→ **Work to be completed**: What lines below include the word "Task"? Copy each one.
======== Provided records
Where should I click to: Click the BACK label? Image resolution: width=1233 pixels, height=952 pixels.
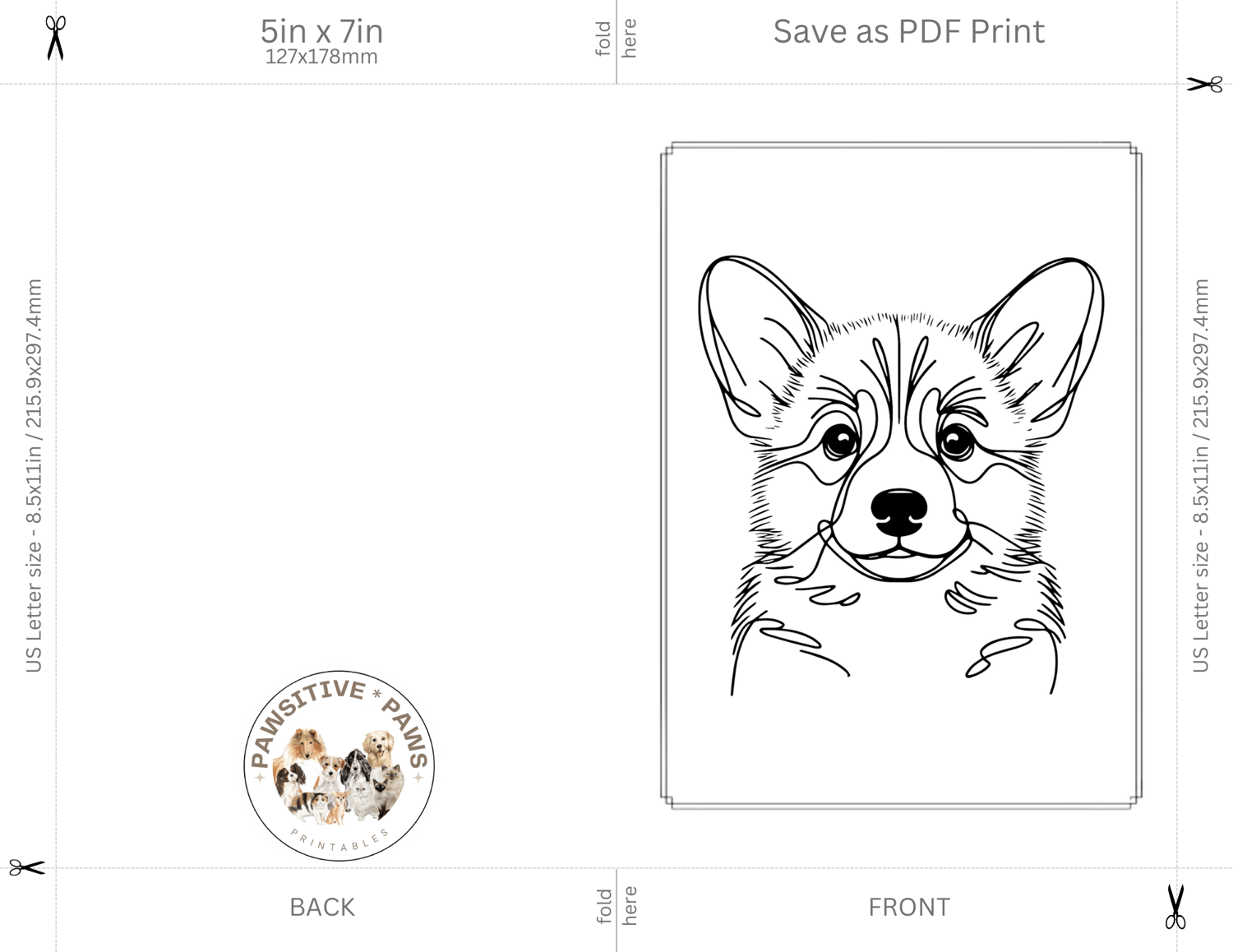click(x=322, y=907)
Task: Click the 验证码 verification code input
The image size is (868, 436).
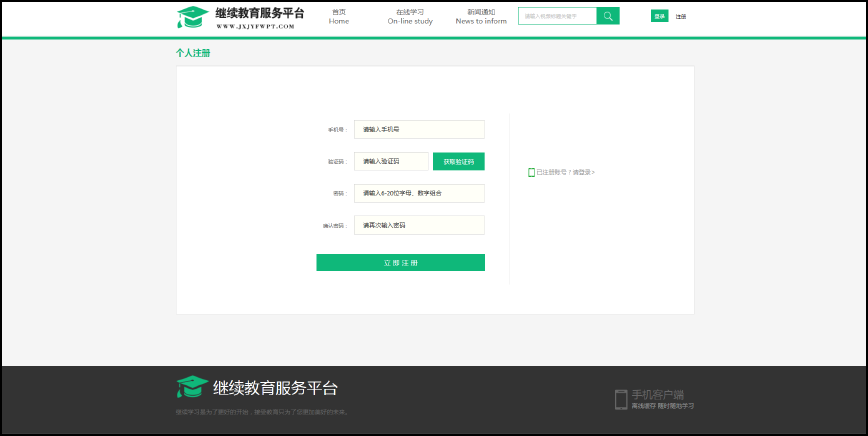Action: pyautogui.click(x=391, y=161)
================
======== Provided records
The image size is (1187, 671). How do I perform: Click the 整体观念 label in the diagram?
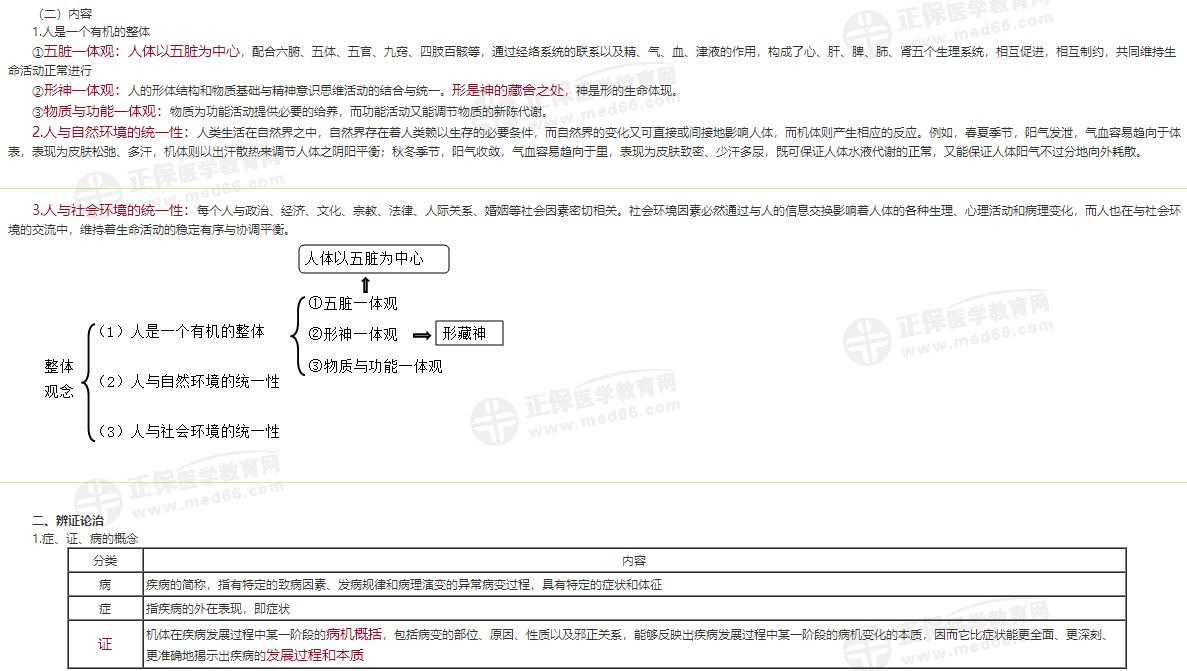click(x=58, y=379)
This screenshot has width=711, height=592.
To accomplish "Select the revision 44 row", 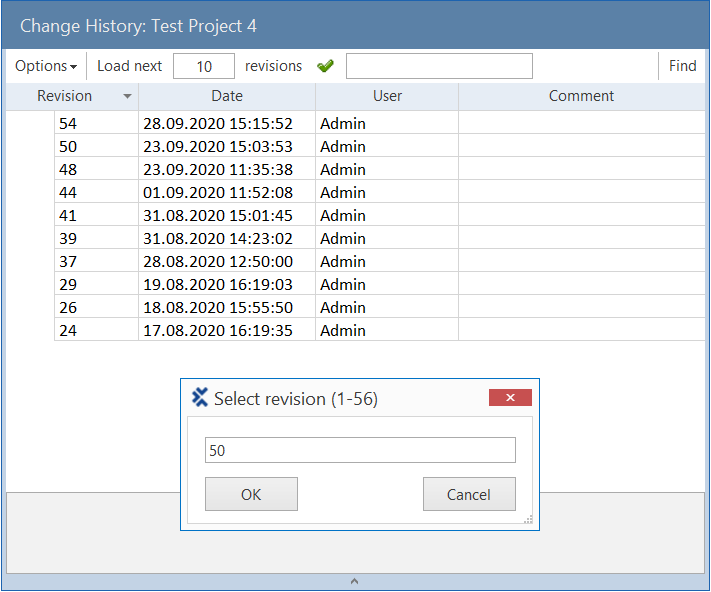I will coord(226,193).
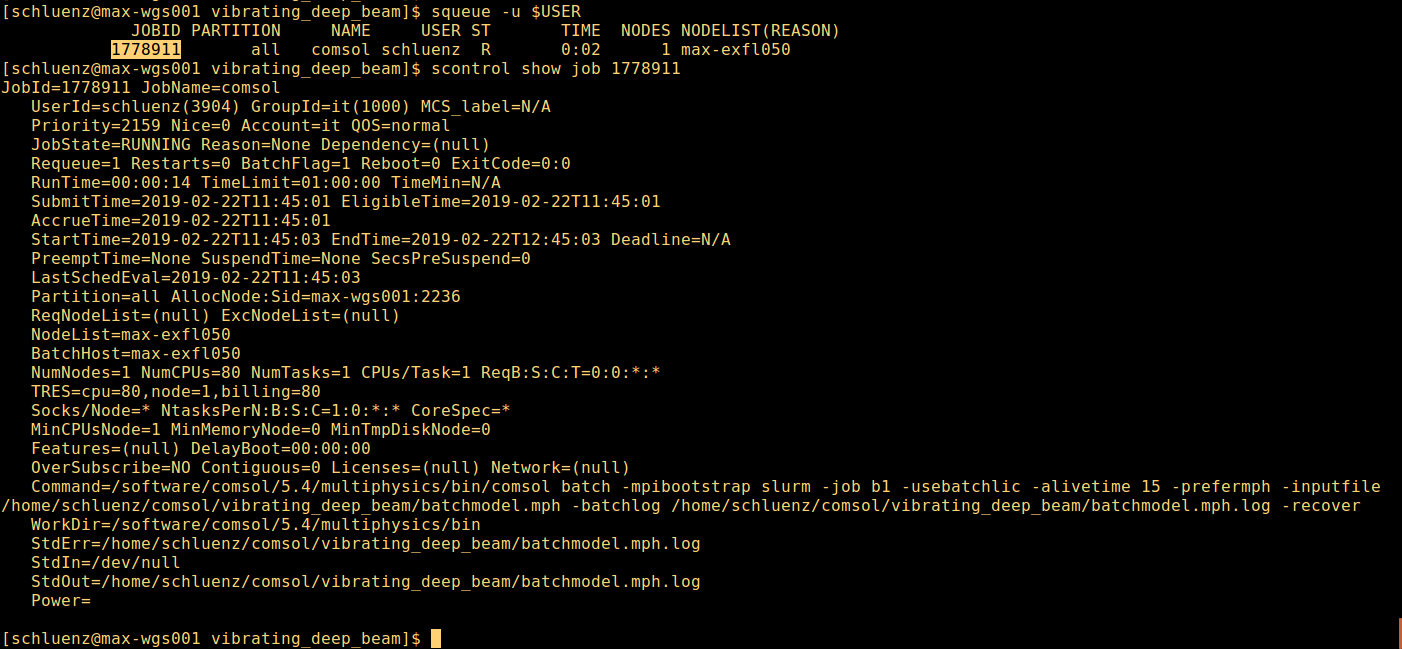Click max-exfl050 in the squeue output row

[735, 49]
================
======== Provided records
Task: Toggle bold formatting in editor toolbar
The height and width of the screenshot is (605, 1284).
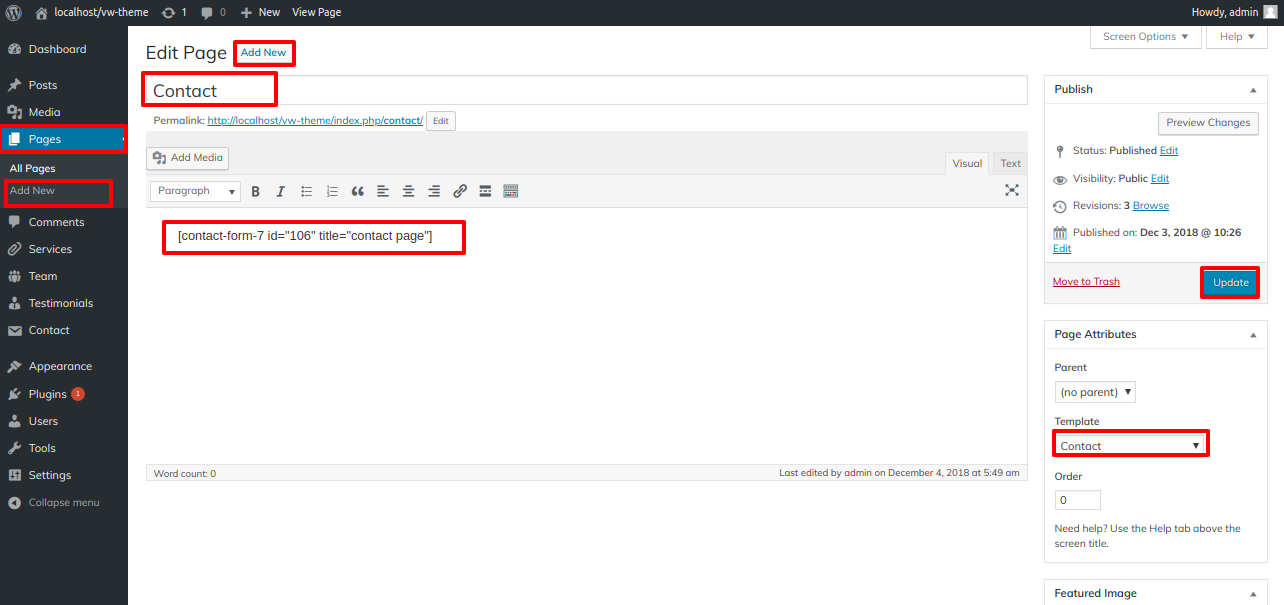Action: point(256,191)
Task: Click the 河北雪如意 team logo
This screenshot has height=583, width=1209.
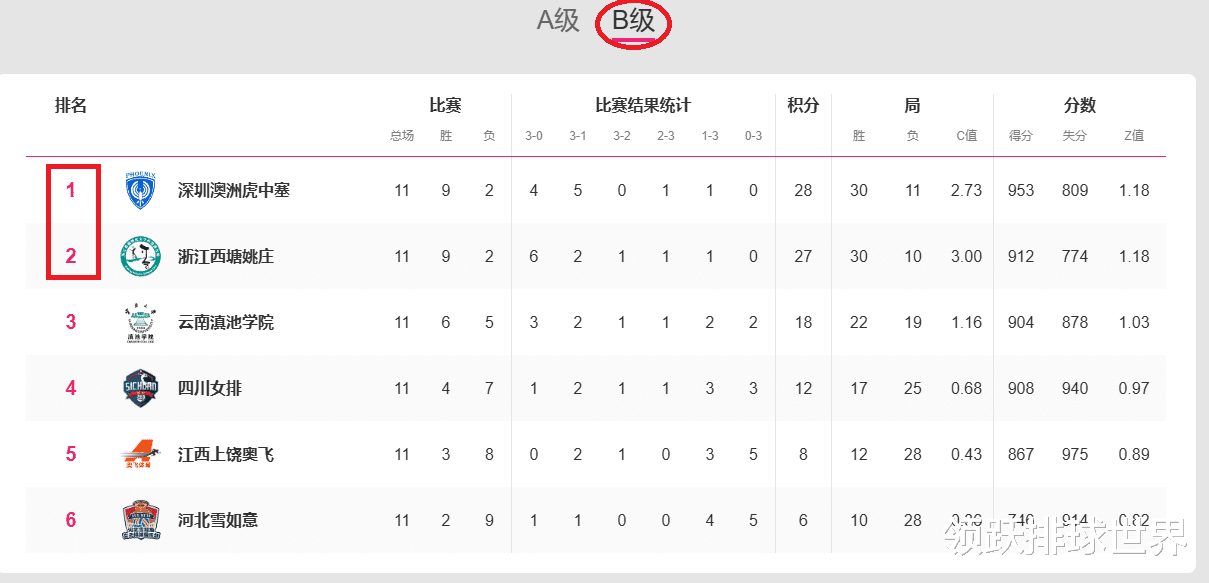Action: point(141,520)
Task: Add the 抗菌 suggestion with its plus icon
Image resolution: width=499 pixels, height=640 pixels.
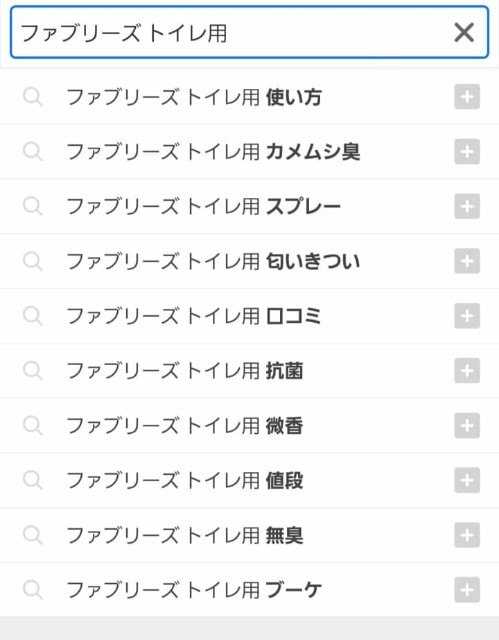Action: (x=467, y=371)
================
→ **Answer box**:
Task: Click the 验证码 verification code input
Task: Toggle bold formatting in editor toolbar
Task: Click the 河北雪如意 team logo
Task: Add the 抗菌 suggestion with its plus icon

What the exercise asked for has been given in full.